TODO: Clean up the code. This notebook is a colation of several seperate scripts and therefore repeats itself unnecessarily.

# Hedonic regression

## Building the model
We use the Ordinary Least Squares (OLS) api from Statsmodels to build a 5 quarter rolling hedonic regression model.

In [2]:
import pandas as pd
import numpy as np
import statsmodels.api as sm

dataset = pd.read_csv('datasets/singapore_ura.csv', index_col = 0)
y = dataset['log_price_psf']
    
results_series_list = []
period_list = ['%sQ%s' % (year, qtr) for year in range(2017,2021) for qtr in range(1,5)]
period_list = period_list[:-2]

In [3]:
for start_index in range(0,len(period_list)+1-5):
    window_period_list = period_list[start_index:start_index+5]

    period_filter = dataset['Period_%s' % window_period_list[0]] == 1
    for i in [1,2,3,4]:
        period_filter = period_filter | (dataset['Period_%s' % window_period_list[i]] == 1)

    y_target = y[period_filter]
    X_target = dataset[period_filter]
    X_columns = [c for c in dataset.columns if not c.startswith('Period_') and not c in ['log_price_psf']] + ['Period_%s' % period for period in window_period_list[1:5]]
    X_target = X_target[X_columns]
    X_target = sm.add_constant(X_target)

    model = sm.OLS(y_target,X_target)
    results = model.fit()

    result_series = results.params
    pvalue_series = results.pvalues
    pvalue_series.index = ['pvalue_%s' % idx for idx in pvalue_series.index]
    result_series = result_series.append(pvalue_series)
    result_series = result_series.append(pd.Series([results.rsquared], index = ['rsquared']))
    result_series = result_series.append(pd.Series([results.rsquared_adj], index = ['rsquared_adj']))
    result_series = result_series.append(pd.Series([results.nobs], index = ['nobs']))

    results_series_list.append(result_series)
    results.save("temp_files/sgp_rolling_%s.pkl" % window_period_list[-1])
    print("...saved to sgp_rolling_%s.pkl" % window_period_list[-1])

results_df = pd.concat(results_series_list,axis = 1)
results_df.columns = period_list[0:len(period_list)+1-5]
results_df.to_csv('temp_files/sgp_rolling.csv')
print("...saved to temp_files/sgp_rolling.csv")

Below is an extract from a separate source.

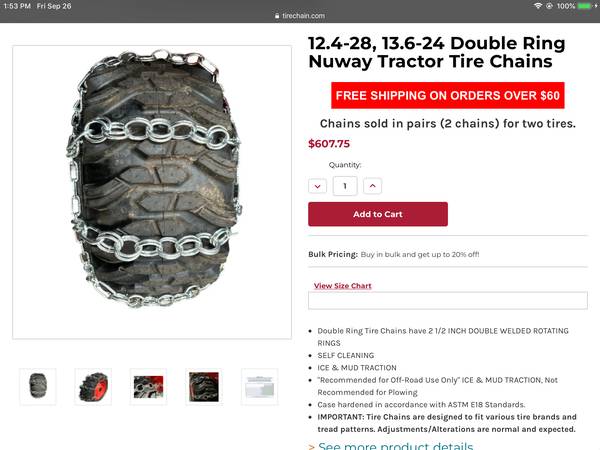Tap the lock icon beside the URL

pyautogui.click(x=277, y=16)
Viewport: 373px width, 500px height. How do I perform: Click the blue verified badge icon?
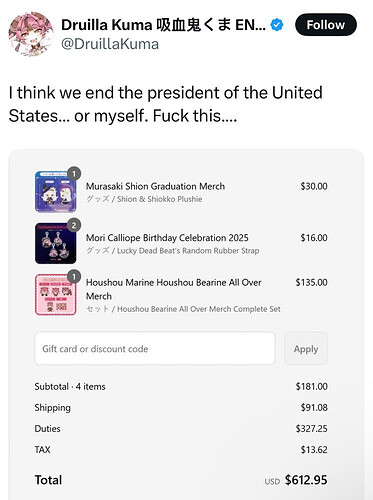[277, 25]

...saved to sgp_rolling_2018Q1.pkl
...saved to sgp_rolling_2018Q2.pkl
...saved to sgp_rolling_2018Q3.pkl
...saved to sgp_rolling_2018Q4.pkl
...saved to sgp_rolling_2019Q1.pkl
...saved to sgp_rolling_2019Q2.pkl
...saved to sgp_rolling_2019Q3.pkl
...saved to sgp_rolling_2019Q4.pkl
...saved to sgp_rolling_2020Q1.pkl
...saved to sgp_rolling_2020Q2.pkl
>>>saved to sgp_rolling.csv


In [6]:
index_dict = {}
for start_index in range(0,len(period_list)+1-5):
    window_period_list = period_list[start_index:start_index+5]
    index_list = [100.0]
    for i in [1,2,3,4]:
        index_list.append(100.0 * np.exp(results_df[window_period_list[0]]['Period_%s' % window_period_list[i]]))    
    index_dict[window_period_list[0]] = index_list

final_index_list = []
for period in sorted(index_dict.keys()):
    if not len(final_index_list):
        final_index_list = index_dict[period]
    else:
        new_index_value = index_dict[period][-1] * final_index_list[-1] / index_dict[period][-2]
        final_index_list.append(new_index_value)

final_index_df = pd.DataFrame(final_index_list, index = period_list, columns = ['Index'])
final_index_df.to_csv('temp_files/sgp_rolling_index.csv')
print("...saved to temp_files/sgp_rolling_index.csv")

...saved to temp_files/sgp_rolling_index.csv


## 1.2. Testing accuracy
We use the Mean Absolute Percentage Error (MAPE) and Median Absolute Percentage Error (MdAPE) to determine the accuracy of our model.

In [9]:
from statsmodels.regression.linear_model import OLSResults
from copy import deepcopy

df = pd.read_csv('datasets/singapore_ura.csv', index_col=0)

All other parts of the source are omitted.